== Work request ==
Examine each line of the data. Copy the line if it includes the word "agent".

== Listed records ==
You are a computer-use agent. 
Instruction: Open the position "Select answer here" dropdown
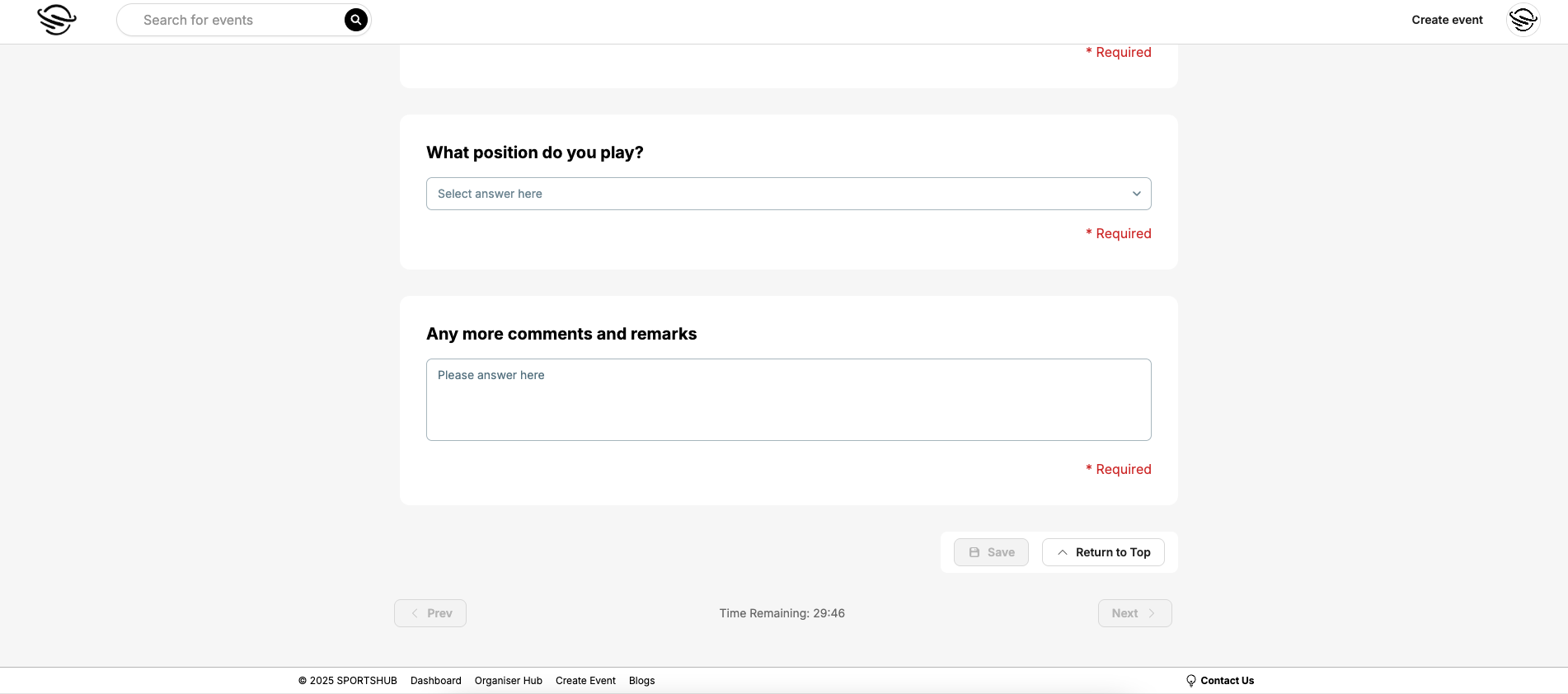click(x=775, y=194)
==
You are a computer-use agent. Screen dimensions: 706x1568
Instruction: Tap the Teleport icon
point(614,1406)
---
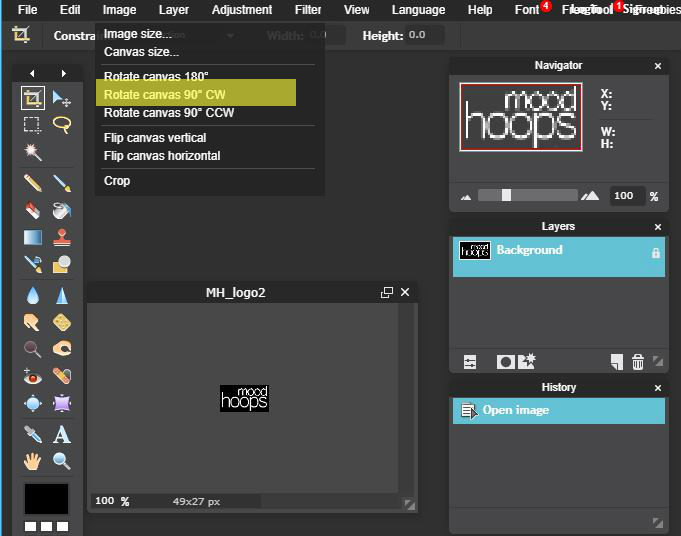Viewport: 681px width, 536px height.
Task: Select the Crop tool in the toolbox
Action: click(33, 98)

== Exercise solution ==
You are a computer-use agent. 
You are a computer-use agent. Screen dimensions: 706x1568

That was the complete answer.